Start of Text excerpt
Laura Parrot previously served as DPS’ coordinator of advanced academics and is now the district’s director of advanced academics. She has been with DPS for seven years and accredits the success of diversity in advanced classes and programs to the many strategies DPS has implemented over the years.
“One of the big changes that we’ve done is implementing portfolios as part of the [Advanced Placement] identification process,” Parrot said. “That has been really great at finding more students, a greater diversity of our student population of identification at the middle and high school level.”
By considering students’ past successes, Advanced academics specialists at DPS high schools have an easier time identifying more students who are eligible for advanced classes.
Another strategy the district has implemented is getting rid of teacher recommendations for enrolling in an AP class.
“It used to be that when students wanted to take an AP class, they had to get teacher recommendations to enroll,” Parrot said. “We did away with that.”
An article written by the W.E Upjohn Institute for Employment Researches, a non-profit organization that studies the ways policy impacts employment and unemployment, titled Who Believes in Me? The Effect of Student-Teacher Demographic Match on Teacher Expectations describes research that has shown evidence of systematic bias in teacher expectations for African-American students. Non-black teachers were found to have lower expectations of black students than black teachers.
Before this policy was enforced, schools in North Carolina like Southern High School required recommendations from teachers to apply for an AP class. This approach could allow for teachers to exercise their biases toward black students by refusing to write recommendations and/or not recommending AP classes to Black students at all.
Riverside’s results lag
If DPS has all of these policies and programs in place, why hasn’t Riverside adjusted?
“Riverside has some work to do,” Parrot Said. “AP teachers may not be aware that students may walk down the hallway and look in a classroom and say, ‘you know what, no one in there looks like me. I don’t want to be a part of that class.’”
Riverside has only had an advanced academic specialist for two years. One of those years during the 2020-21 school year when school was completely virtual.
“We saw a drop in all of our schools for AP. Now you’ve got Mrs. Stone involved and we feel confident that things will start to change,” Parrot said.
To make up for lost time, both teachers and administration at Riverside have to make these classes and programs more accessible for students and family.
The district is working on similar initiatives at many different schools to make advanced classes a more viable option for students, families and educators.
End of Text excerpt
Start of Given information
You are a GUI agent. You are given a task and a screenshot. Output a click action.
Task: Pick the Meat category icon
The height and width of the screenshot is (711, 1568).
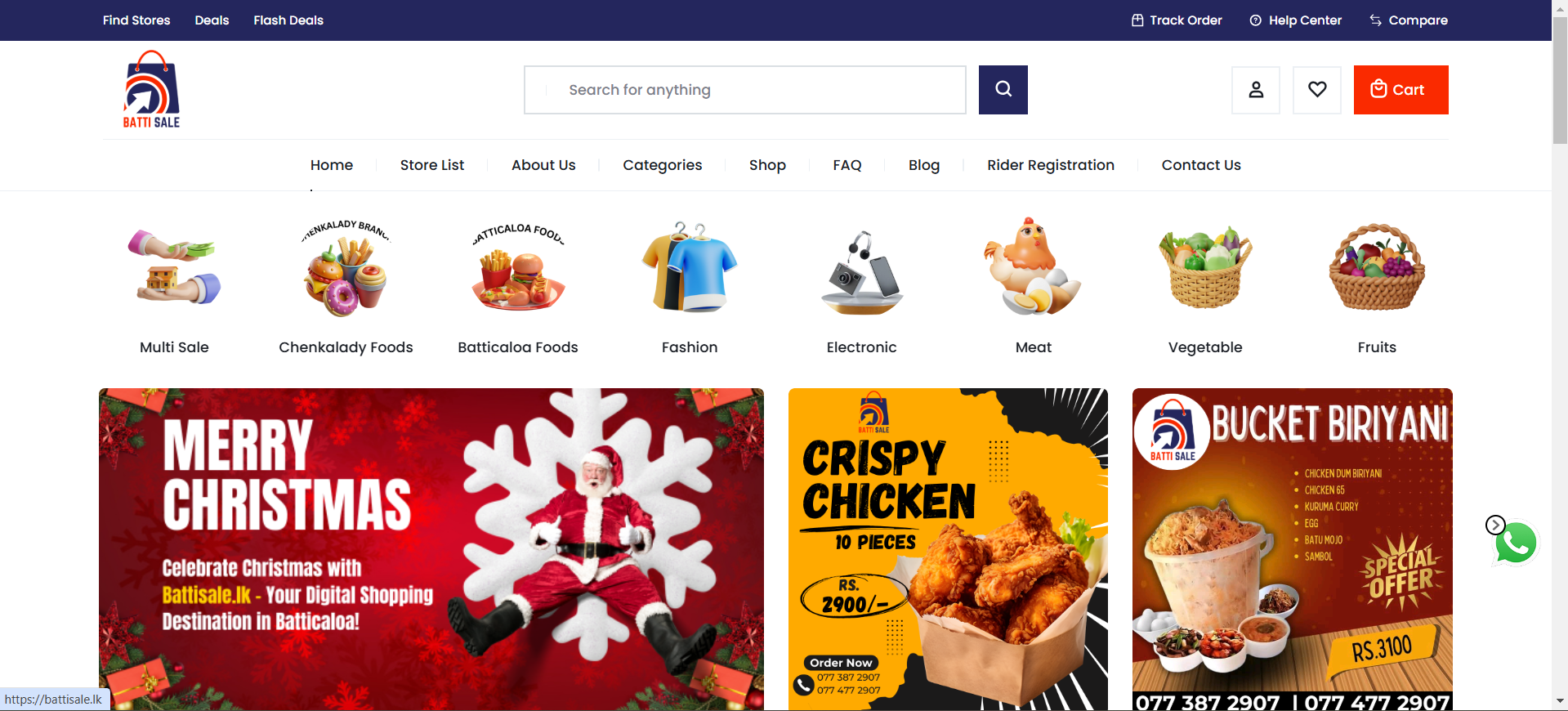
End of Given information
### Exercise description
Return, word for word, the part of the DPS advanced academics text starting at "Riverside has only" and ending at "was completely virtual.". The listing comes from a different source than the DPS advanced academics text.

### Solution
Riverside has only had an advanced academic specialist for two years. One of those years during the 2020-21 school year when school was completely virtual.